Excellent: the ddns account is present but cannot be interactively logged into, the key files are readable (but not writeable or executable) only to it, and the script is executable (but not writeable) only to it. Now that the permissions are correct, it's time to do a test run - we'll run the script manually (using sudo to do so as the user ddns, just like the cron job will) before we set it up to run automatically.
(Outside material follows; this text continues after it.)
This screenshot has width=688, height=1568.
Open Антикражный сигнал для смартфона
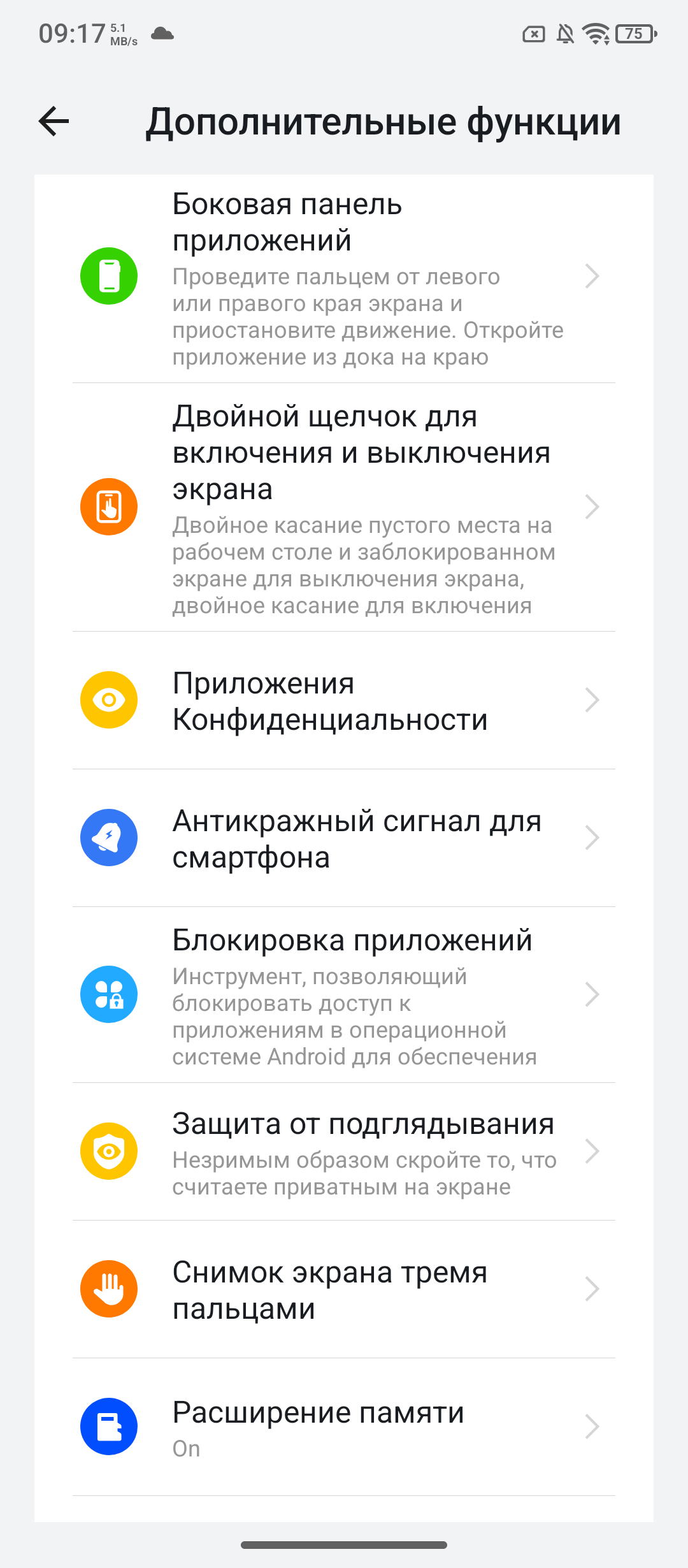344,838
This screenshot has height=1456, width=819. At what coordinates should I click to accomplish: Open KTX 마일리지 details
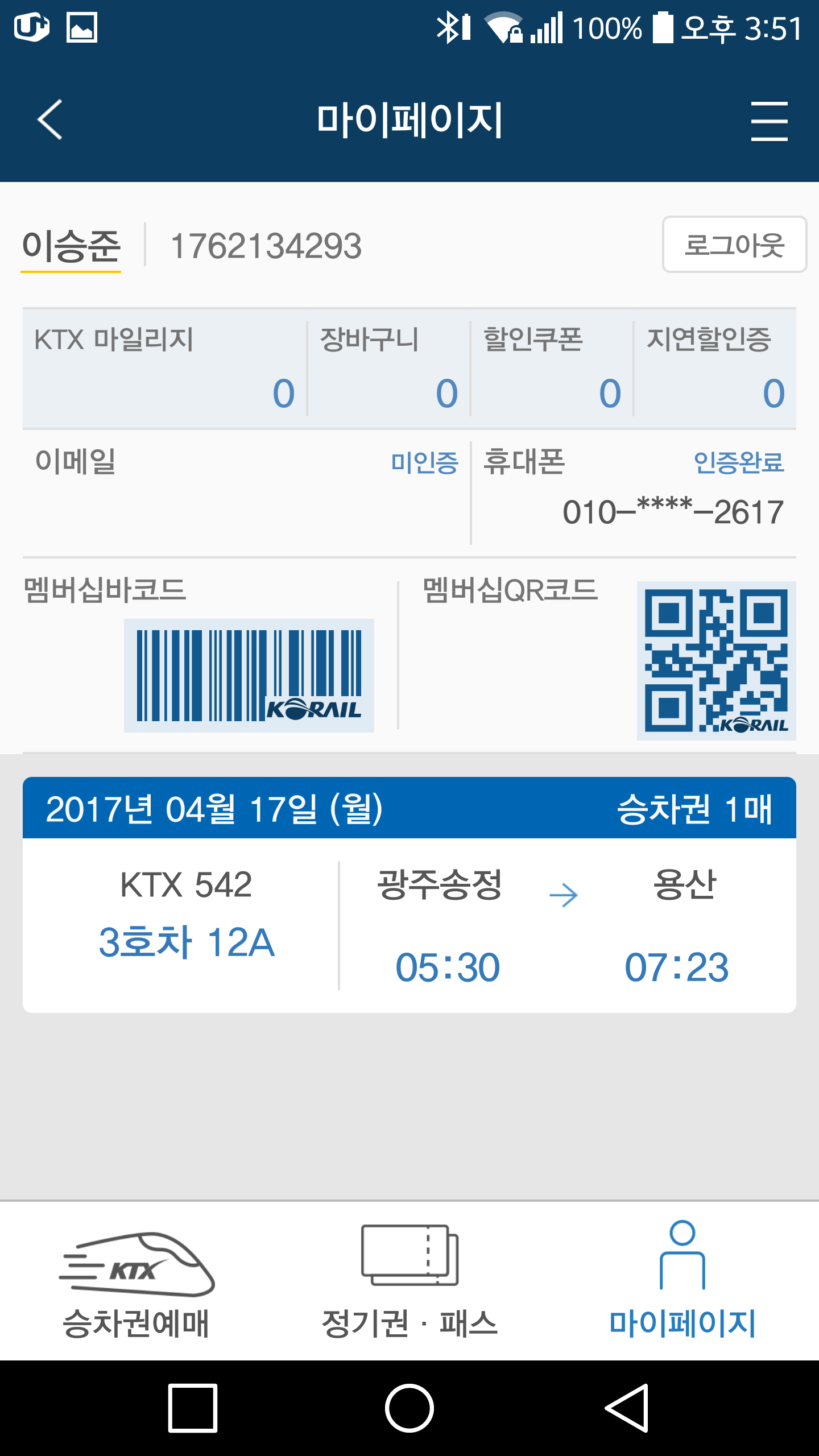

Testing the script manually
coloserver# sudo -u ddns /usr/bin/perl /usr/home/ddns/ddns-failover.pl WAN1 [128.32.64.5]: 94.302ms WAN2 [144.69.42.18]: 85.341ms SET office.bsdcompany.com: WAN2 coloserver# ping -qc 1 office.bsdcompany.com PING office.bsdcompany.com (144.69.42.18): 56 data bytes --- office.bsdcompany.com ping statistics --- 1 packets transmitted, 1 packets received, 0% packet loss round-trip min/avg/max/stddev = 85.038/85.038/85.038/0.000 ms
Perfect! Now, the BSDcompany folks force an apparent fail condition on WAN2 to make sure it fails over properly:
coloserver# nsupdate -k Koffice.bsdcompany.com.+157+15661.private > update delete dsl-ip.office.bsdcompany.com > send > quit coloserver# sudo -u ddns /usr/bin/perl /usr/home/ddns/ddns-failover.pl WAN1 [128.32.64.5]: 98.213ms WAN2 [NO HOST FOUND]: NO RESPONSE SET office.bsdcompany.net: WAN1 coloserver# ping -qc 1 office.bsdcompany.com PING office.bsdcompany.com (128.32.64.5): 56 data bytes --- office.bsdcompany.com ping statistics --- 1 packets transmitted, 1 packets received, 0% packet loss round-trip min/avg/max/stddev = 97.188/97.188/97.188/0.000 ms
Good! Now they force WAN1 to apparently fail at the same time, to ensure the record is deleted entirely if both WANs go down (so you get an immediate failure response if both WANs are down, instead of having to wait for a pointless and possibly very lengthy network timeout first):
coloserver# nsupdate -k Koffice.bsdcompany.com.+157+15661.private > update delete cable-ip.office.bsdcompany.com > update delete dsl-ip.office.bsdcompany.com > send > quit coloserver# sudo -u ddns /usr/bin/perl /usr/home/ddns/ddns-failover.pl WAN1 [NO HOST FOUND]: NO RESPONSE WAN2 [NO HOST FOUND]: NO RESPONSE DELETE office.bsdcompany.net coloserver# ping -qc 1 office.bsdcompany.com ping: cannot resolve office.bsdcompany.com: Unknown host
Outstanding.
Installing and running the crontab
Now that we've thoroughly tested our script, we can set it up as a crontab to run once per minute, just like the crontab that runs set-ddns.pl on the server inside the office to update cable-ip and dsl-ip.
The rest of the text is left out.